早めに手を打とう
悩み多い便失禁
高齢社会で増加

 日常生活の一部である“排せつ作業”は、一度トラブルを抱えると結構厄介だ。尿失禁は最近、少しずつ社会の理解が進んできたが、その陰には「便失禁」の問題が残っている。
 大腸肛(こう)門病センター日高病院(福岡県久留米市)の高野正博院長は「便失禁はまだタブー視されているが、現実にはこれで悩む人は多く、高齢化の進行で、ますます増加していく。早めに手を打とう」と話す。
 ▽出産で損傷
 一般的に便失禁は、肛門を締める括(かつ)約筋が出産に伴って損傷を受けることが多いため、65歳までは女性が多く、それ以降は男女とも急激に増えるという。
 「人生50年だったら問題は生じなかった。

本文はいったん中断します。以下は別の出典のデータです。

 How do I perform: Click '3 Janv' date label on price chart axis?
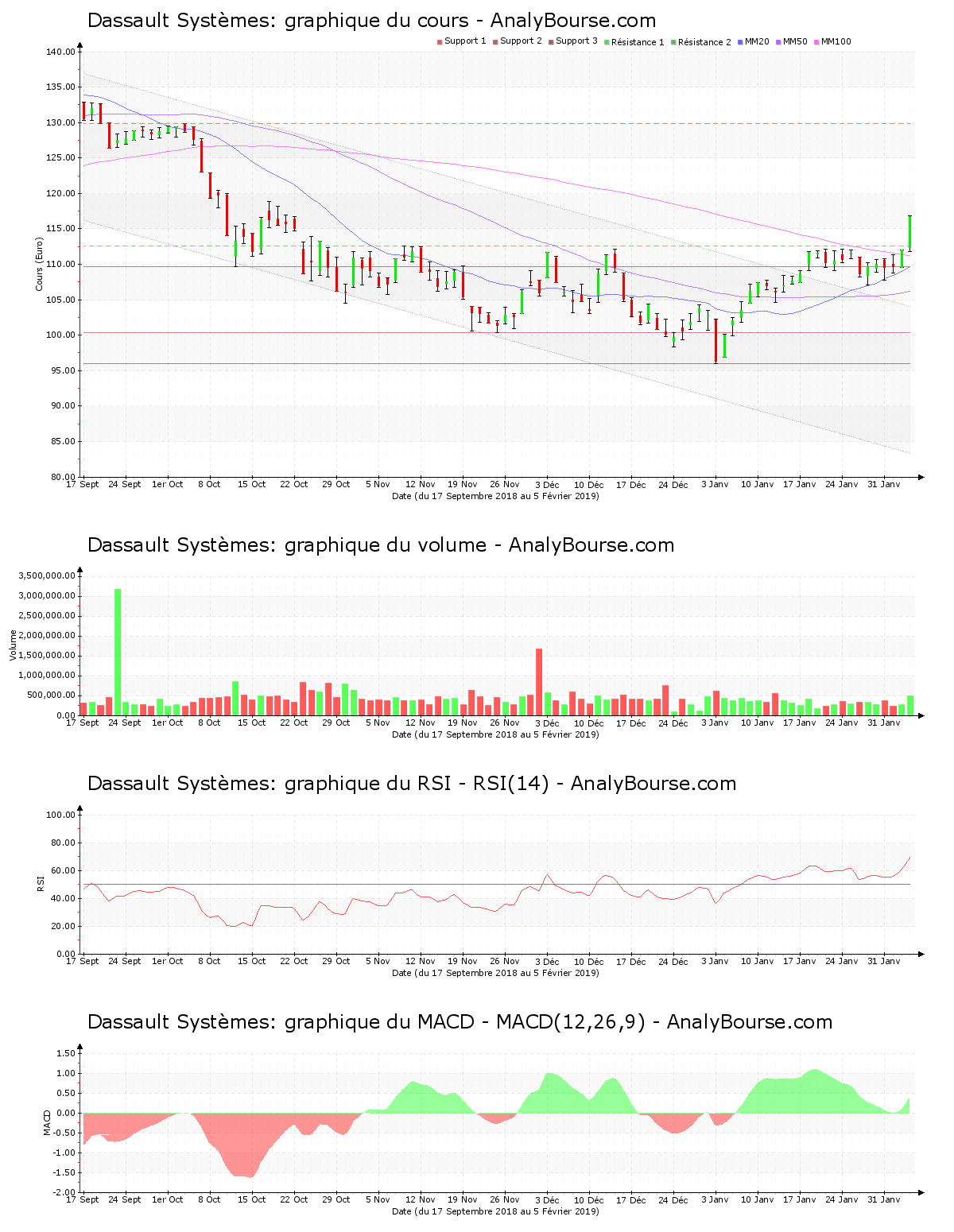[715, 484]
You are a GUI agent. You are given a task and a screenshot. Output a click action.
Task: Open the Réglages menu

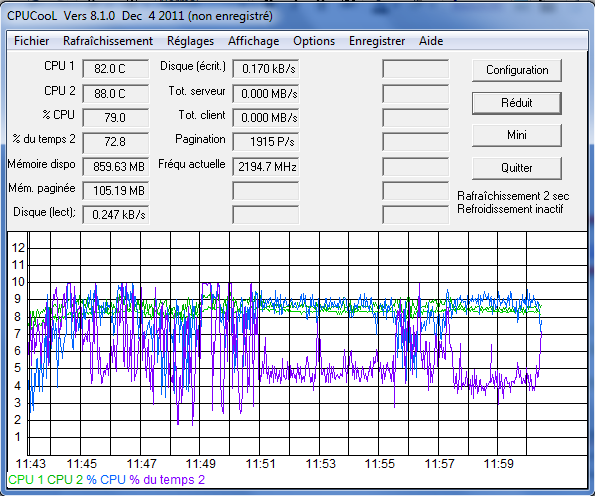pos(190,41)
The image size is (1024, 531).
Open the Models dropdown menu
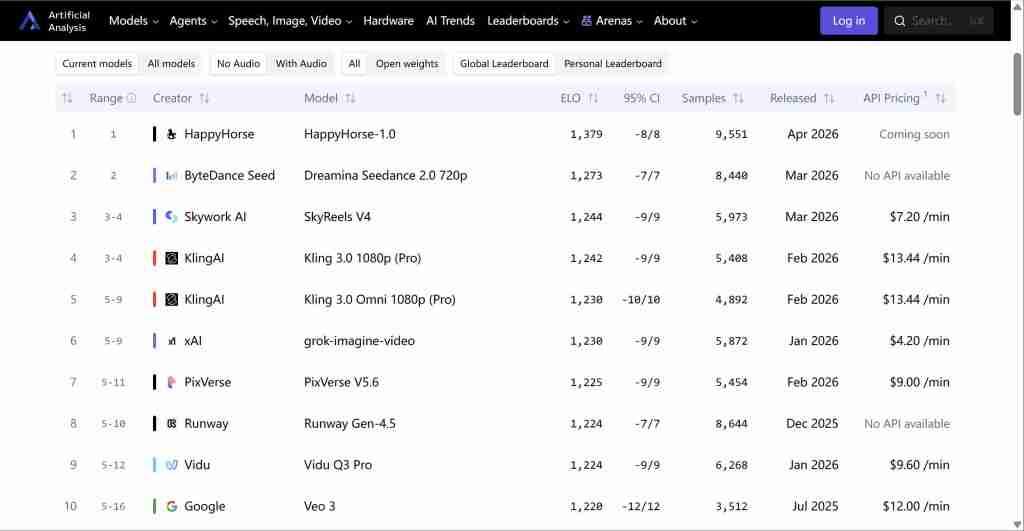coord(133,21)
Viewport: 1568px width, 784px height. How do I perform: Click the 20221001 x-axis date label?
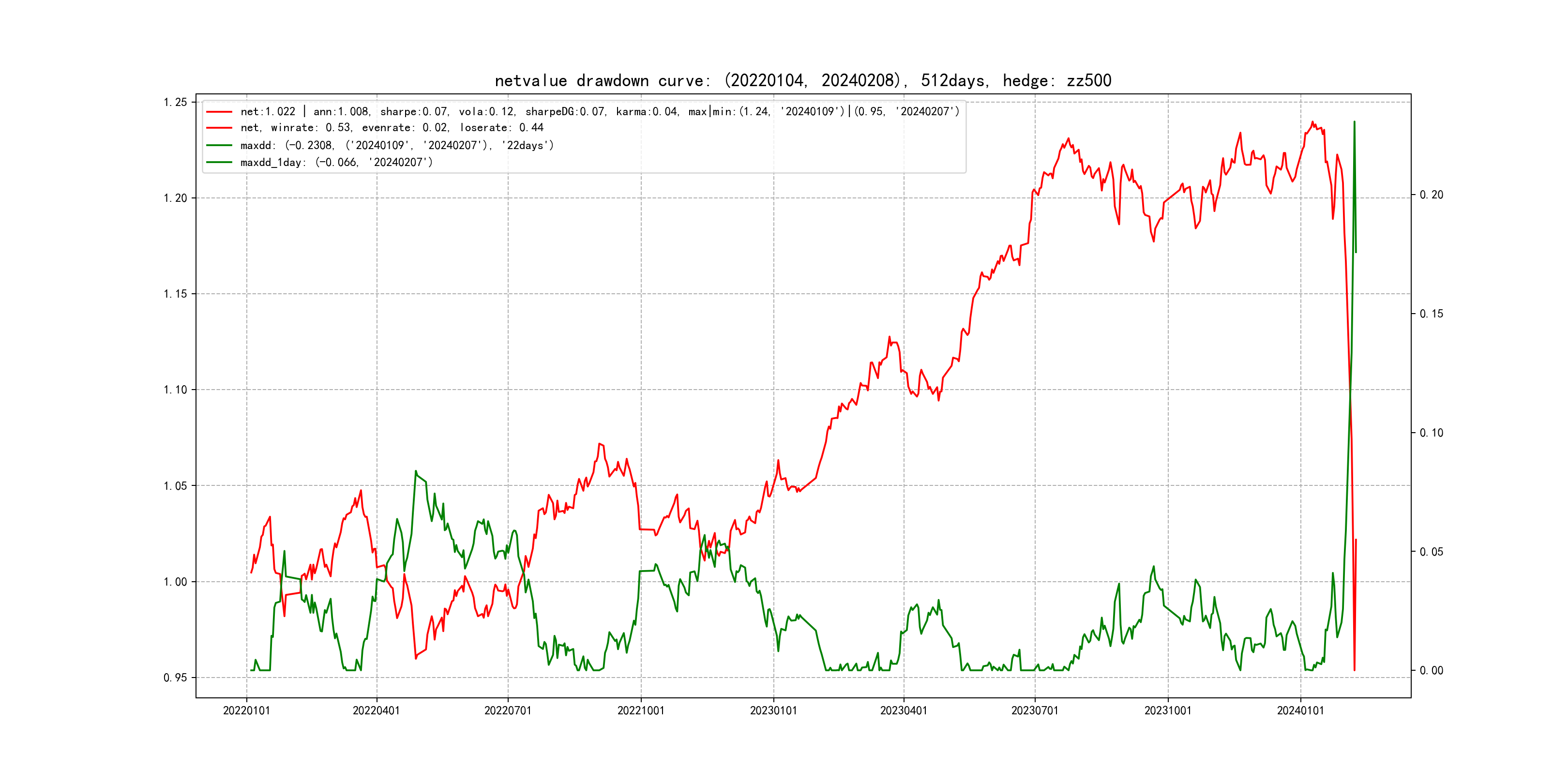(641, 711)
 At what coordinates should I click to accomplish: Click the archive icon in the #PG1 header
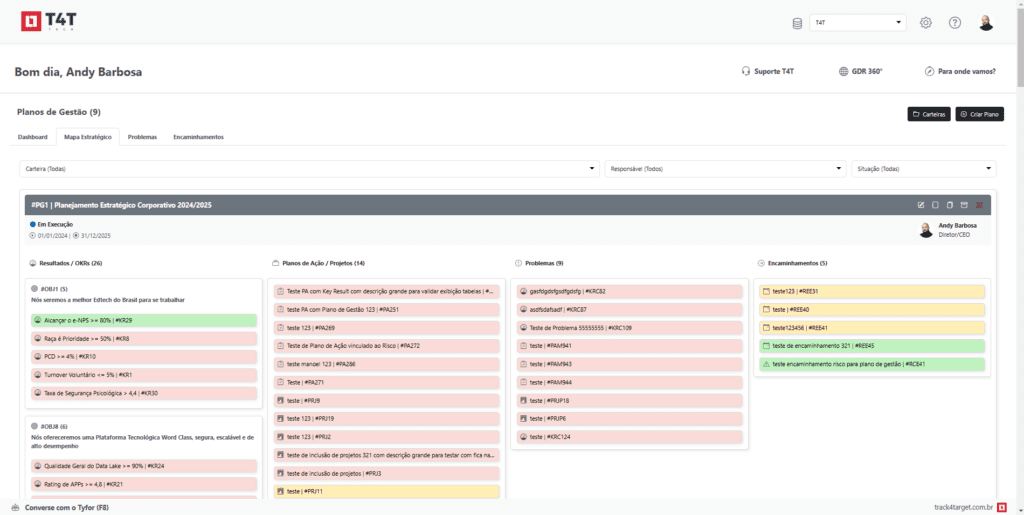pyautogui.click(x=964, y=205)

当院の受診者も圧倒的に高齢者が多くなった」と同院長。  腸の疾患や痔(じ)、直腸がんの手術、外傷など、さまざまな疾患に伴うものも少なくない。
 括約筋の力は通常、無意識の状態で締まっている「静止圧」で100cmH2O(水柱)程度。一方、意識して締める「随意圧」で静止圧の約2倍という。
 「静止圧が50cmH20以下になると、便が漏れるようになる。特に70歳を過ぎると、がくっと括約筋の力が落ちる。女性の場合、もともと括約筋が弱いのと、お産で傷つきやすい分、便失禁を起こしやすくなる」(同院長)
 ▽肛門内圧検査
 女性は構造上、前方の括約筋が弱く、出産時に括約筋が切れたり薄くなる。回復はするが、完全にはなかなか戻らない。その上、排尿や排便をつかさどる陰部神経も骨盤の内側を通っているため、出産時にすれて損傷を受けやすいという。
 同院長は、括約筋の力が弱ってきた兆候として、①便が我慢できない②トイレに走り込む③下着が汚れる④便とガスの区別がつかない⑤下痢便が漏れる―などを挙げる。
 「この段階で受診し、肛門の圧を測って対処した方がよい」という。
 現在は肛門内圧検査で静止圧や随意圧を短時間で簡単に測れる。圧センサーが先に付いた直径5mmほどの細い管を肛門に入れると、その場でコンピューター画面にグラフで表示される。
 便失禁治療では、まず便の方を調整する保存療法がある。便を硬くする止痢剤や硬さを調整する薬を使ったり、腸の過敏性を取る薬などを使う。
 食事療法や排便習慣を改善する生活療法も大事だ。例えば、朝食を食べると大腸が動きだして排便する「胃結腸反射」機能をうまく利用する。
 ▽有効なBF療法
 かなり有効なのは、肛門に入れた圧センサーを利用して、画面で括約筋の圧力値を見ながら、肛門の締め具合を自分で覚える「バイオフィードバック(BF)療法」。自宅で1人で括約筋の運動ができるようになる。
 検査室内で、圧センサーを肛門に入れ、5-10秒間締める訓練をする。自分では締めているのに、緩んでしまう人もおり、最初は画面を見ながら力を入れる訓練する。1回15分ぐらいの訓練だが、何回か通って、訓練するのが普通という。
 「この方法で70-80%の人は50cmH2O以上に戻り、漏れないようになる」(同院長)  陰部神経に電気刺激を与え、括約筋を強くする電気刺激療法もある。
 手術による括約筋形成術では、括約筋を縫い合わせたり、縫い重ねたりして括約筋を厚くする。大でん筋などを持ってきて肛門の周りに巻いたりする方法もあるという。
 高野院長は「70歳までにBF療法で括約筋を鍛錬しておくのが有効だ。便失禁の受診は日本大腸肛門病学会認定の専門医がいる肛門科がよい」と話している。